- _Problem details_
From the line below that contains "diferenciarlos (387, 530)" to the line that contains "LLegó la hora (239, 2410)", repeat every line exactly, both ends included, and nothing else.

- _Data to use_
/---

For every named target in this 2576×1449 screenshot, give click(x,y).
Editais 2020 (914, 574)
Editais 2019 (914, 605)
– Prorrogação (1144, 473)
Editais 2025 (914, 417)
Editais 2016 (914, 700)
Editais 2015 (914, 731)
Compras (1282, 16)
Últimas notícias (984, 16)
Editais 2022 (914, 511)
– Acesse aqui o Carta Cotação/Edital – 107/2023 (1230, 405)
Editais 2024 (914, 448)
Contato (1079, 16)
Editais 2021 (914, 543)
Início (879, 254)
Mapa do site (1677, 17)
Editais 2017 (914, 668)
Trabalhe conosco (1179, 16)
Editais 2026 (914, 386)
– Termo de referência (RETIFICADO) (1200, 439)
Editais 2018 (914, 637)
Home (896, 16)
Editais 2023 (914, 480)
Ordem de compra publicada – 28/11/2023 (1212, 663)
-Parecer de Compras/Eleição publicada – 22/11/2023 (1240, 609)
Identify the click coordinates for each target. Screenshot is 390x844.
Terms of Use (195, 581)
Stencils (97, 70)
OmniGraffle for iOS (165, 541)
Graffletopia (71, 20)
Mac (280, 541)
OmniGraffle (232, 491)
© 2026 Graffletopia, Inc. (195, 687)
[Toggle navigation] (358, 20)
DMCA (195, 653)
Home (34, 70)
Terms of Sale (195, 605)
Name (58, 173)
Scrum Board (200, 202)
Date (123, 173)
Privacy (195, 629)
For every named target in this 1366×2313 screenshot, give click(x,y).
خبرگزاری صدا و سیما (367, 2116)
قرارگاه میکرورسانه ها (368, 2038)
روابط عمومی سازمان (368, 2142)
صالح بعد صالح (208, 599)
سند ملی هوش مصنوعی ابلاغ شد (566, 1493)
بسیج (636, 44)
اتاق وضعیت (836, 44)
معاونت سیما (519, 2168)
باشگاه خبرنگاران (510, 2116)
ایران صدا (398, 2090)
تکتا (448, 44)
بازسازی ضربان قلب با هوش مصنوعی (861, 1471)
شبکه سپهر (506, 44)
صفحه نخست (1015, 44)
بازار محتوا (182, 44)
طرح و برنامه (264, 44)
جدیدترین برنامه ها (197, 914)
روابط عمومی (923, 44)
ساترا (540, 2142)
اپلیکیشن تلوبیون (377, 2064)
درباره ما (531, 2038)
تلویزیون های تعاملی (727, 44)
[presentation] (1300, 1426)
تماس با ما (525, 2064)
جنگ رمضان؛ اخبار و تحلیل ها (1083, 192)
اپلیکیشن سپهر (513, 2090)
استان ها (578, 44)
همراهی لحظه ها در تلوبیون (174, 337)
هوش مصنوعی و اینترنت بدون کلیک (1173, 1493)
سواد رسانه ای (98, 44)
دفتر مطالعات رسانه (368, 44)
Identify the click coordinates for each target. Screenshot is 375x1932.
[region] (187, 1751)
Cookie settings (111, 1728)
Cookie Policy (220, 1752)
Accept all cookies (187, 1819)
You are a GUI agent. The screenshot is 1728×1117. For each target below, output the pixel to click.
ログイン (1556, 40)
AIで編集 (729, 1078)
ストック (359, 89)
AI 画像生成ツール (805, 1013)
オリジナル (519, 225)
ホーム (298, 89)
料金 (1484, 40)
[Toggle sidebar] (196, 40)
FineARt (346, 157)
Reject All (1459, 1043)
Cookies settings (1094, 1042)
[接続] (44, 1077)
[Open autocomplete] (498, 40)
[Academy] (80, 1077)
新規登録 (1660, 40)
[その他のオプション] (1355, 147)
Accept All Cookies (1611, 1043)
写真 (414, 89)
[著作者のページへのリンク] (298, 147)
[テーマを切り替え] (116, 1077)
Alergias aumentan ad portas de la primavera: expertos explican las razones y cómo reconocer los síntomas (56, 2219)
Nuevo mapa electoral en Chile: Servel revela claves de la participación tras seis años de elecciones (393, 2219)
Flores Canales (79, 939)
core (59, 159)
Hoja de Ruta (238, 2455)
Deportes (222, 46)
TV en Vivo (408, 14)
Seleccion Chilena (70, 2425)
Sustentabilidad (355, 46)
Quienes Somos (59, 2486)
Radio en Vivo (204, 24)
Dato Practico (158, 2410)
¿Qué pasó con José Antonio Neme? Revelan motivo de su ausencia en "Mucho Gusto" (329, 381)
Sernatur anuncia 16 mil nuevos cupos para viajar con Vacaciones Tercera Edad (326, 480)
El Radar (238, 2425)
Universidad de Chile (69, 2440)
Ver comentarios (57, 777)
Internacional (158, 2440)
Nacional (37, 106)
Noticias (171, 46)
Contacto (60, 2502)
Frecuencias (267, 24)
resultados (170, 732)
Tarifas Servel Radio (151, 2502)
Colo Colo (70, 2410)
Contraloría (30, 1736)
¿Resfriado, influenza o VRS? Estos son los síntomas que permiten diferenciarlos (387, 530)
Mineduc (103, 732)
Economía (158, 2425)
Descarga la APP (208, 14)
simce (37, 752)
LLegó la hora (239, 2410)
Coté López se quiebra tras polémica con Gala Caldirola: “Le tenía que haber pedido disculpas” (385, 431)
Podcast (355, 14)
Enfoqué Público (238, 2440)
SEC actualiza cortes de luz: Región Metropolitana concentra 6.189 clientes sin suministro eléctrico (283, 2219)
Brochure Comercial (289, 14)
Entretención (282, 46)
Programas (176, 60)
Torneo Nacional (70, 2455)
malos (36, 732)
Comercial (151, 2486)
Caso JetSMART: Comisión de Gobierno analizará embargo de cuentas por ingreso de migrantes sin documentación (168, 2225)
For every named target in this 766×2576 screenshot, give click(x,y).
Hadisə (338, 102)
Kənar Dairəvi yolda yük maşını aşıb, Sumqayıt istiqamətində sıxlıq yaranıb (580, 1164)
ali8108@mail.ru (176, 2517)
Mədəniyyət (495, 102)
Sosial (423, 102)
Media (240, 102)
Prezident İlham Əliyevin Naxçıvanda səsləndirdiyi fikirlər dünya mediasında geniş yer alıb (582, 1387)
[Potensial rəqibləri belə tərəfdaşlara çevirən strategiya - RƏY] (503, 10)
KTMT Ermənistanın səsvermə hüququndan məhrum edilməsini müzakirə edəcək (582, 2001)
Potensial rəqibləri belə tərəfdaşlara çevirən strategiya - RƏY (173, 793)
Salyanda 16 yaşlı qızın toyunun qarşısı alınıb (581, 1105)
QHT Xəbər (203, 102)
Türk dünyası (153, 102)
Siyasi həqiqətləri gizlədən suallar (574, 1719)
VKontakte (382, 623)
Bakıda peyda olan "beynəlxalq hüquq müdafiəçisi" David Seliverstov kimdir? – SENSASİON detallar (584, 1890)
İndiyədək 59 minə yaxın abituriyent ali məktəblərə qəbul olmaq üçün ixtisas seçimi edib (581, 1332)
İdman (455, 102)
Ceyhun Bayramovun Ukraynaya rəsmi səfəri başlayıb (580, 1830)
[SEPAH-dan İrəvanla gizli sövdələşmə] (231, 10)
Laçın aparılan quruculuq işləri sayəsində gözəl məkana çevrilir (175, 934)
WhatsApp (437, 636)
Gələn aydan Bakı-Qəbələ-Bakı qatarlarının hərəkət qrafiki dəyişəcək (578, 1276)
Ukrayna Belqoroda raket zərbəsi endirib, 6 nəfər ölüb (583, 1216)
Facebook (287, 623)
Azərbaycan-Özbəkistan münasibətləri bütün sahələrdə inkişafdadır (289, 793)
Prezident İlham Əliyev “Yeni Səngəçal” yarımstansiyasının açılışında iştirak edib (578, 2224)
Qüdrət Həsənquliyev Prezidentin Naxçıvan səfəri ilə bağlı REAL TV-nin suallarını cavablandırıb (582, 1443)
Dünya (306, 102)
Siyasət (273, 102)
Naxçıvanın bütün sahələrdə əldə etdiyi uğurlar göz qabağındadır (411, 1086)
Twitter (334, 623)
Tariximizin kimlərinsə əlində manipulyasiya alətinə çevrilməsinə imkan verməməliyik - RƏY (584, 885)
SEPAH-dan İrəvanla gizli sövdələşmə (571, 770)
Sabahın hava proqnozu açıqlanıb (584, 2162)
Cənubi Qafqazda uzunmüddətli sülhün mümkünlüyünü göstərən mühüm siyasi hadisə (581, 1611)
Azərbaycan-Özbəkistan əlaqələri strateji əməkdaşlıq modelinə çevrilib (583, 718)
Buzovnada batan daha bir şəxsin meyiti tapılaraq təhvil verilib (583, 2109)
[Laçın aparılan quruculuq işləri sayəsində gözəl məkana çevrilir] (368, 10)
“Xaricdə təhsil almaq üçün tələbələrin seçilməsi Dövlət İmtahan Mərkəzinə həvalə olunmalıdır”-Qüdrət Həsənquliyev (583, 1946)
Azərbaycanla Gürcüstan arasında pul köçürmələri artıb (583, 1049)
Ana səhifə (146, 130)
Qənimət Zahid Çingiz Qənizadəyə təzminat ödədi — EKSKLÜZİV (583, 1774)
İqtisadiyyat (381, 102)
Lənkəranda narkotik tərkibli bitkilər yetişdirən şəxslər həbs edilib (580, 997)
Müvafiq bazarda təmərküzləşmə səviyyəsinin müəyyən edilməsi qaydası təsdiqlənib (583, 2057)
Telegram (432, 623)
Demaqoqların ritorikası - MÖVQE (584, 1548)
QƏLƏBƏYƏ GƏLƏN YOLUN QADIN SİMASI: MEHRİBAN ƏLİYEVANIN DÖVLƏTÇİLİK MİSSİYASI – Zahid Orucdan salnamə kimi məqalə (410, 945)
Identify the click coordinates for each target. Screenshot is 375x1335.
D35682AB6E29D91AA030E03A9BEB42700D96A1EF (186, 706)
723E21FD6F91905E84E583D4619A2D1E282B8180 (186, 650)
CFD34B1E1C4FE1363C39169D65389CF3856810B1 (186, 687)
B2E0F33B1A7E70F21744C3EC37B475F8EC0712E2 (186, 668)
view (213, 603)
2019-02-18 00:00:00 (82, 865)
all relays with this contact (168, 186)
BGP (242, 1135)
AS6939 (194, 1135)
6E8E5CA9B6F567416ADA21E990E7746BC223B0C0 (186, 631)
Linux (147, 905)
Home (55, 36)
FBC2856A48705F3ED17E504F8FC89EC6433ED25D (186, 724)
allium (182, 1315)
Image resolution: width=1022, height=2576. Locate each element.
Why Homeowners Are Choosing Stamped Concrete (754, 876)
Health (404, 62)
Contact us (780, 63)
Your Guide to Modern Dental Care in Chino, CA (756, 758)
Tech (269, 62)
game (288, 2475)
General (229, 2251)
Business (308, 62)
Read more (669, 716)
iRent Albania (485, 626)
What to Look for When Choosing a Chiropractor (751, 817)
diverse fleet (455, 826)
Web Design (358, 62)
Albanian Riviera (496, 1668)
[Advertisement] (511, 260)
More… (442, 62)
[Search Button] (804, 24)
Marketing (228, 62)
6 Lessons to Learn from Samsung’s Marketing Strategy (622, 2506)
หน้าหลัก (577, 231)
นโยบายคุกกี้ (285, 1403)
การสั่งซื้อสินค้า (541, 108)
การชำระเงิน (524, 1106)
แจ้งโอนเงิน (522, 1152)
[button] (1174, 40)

\---

- _Result of the task_
¿Resfriado, influenza o VRS? Estos son los síntomas que permiten diferenciarlos (387, 530)
Mineduc (103, 732)
Economía (158, 2425)
Descarga la APP (208, 14)
simce (37, 752)
LLegó la hora (239, 2410)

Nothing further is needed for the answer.